Smelters may cut copper imports
(China Daily)
Updated: 2006-08-03 09:51

Chinese smelters may import less copper concentrate and reduce production if overseas miners scrap a scheme to share high copper prices with them.

The scheme, known as price participation, gives smelters the right to receive higher fees for processing concentrate, the raw material, as copper prices hover near record highs hit in May. The scheme is based on multi-year contracts.

"Concentrate prices are determined by world metal prices, therefore the price model is important," said Wang Chiwei, executive director of Jiangxi Copper Co Ltd, China's largest copper producer.

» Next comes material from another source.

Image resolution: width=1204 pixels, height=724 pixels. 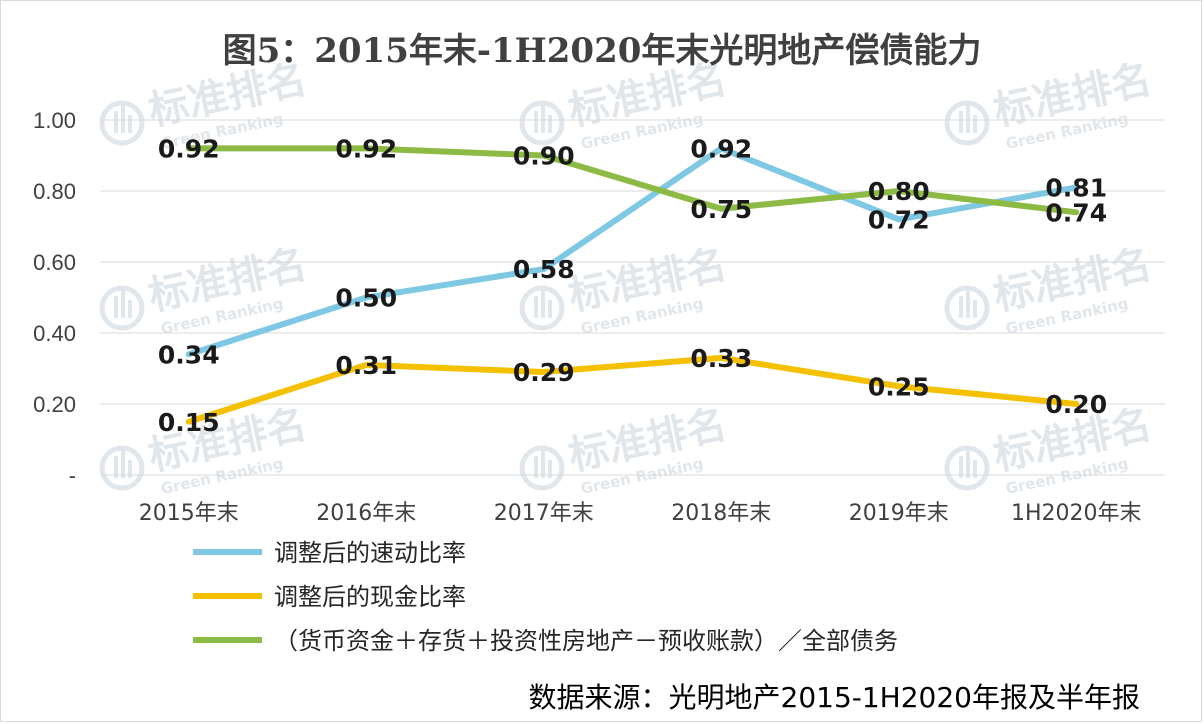 I want to click on legend-entry: 调整后的现金比率, so click(x=330, y=597).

The fees are paid by miners and serve as important revenue to smelters such as Jiangxi Copper.

China is the world's biggest copper consumer, but needs to import more than half of its concentrate.

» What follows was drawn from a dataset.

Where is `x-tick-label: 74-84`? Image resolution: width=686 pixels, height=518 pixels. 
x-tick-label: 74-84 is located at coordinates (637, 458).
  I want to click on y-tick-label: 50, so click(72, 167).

"If there is no price participation, it is not acceptable. No smelters will agree to this," said Yang Jun, head of China Smelters Purchase Team, which represents eight top Chinese smelters including Jiangxi Copper and jointly imports spot concentrate.

Yang said that BHP Billiton Plc Ltd has demanded that Japanese smelters scrap the price participation scheme for shipments between July 2006 and June 2007. If agreed, other miners such as Freeport McMoRan Copper and Gold Inc could follow suit in a bid to boost profits.

Instead of the scheme, BHP has proposed giving Japanese smelters fees equivalent to roughly US$80 per ton for treating and 8 US cents per pound for refining its concentrate, 16 per cent lower than the fees with price participation in 2006, according to Japanese industry officials.

Chinese smelters are likely to face the same proposal when they hold talks with BHP later this week on yearly fees for shipments during the same 12 months.

At least six top Chinese smelters hold multi-year contracts with BHP with about 340,000 tons of copper concentrate a year involved about a tenth of China's imports. But falling fees make the price scheme even more important to Chinese smelters.

Under the scheme, when world copper prices rose above the base copper price of 90 US cents per pound, Chinese smelters received 10 per cent of the difference on top of the agreed fees. Copper now trades above US$3.50 per pound.

The fees are then deducted from the sales price of concentrate, which is based on the world copper price.

Copper hit an all-time high of US$8,800 a ton in mid-May and is still up more than 70 per cent on the year.

"If the fees will lead smelters to make losses, smelters would prefer to cut production," Wang said.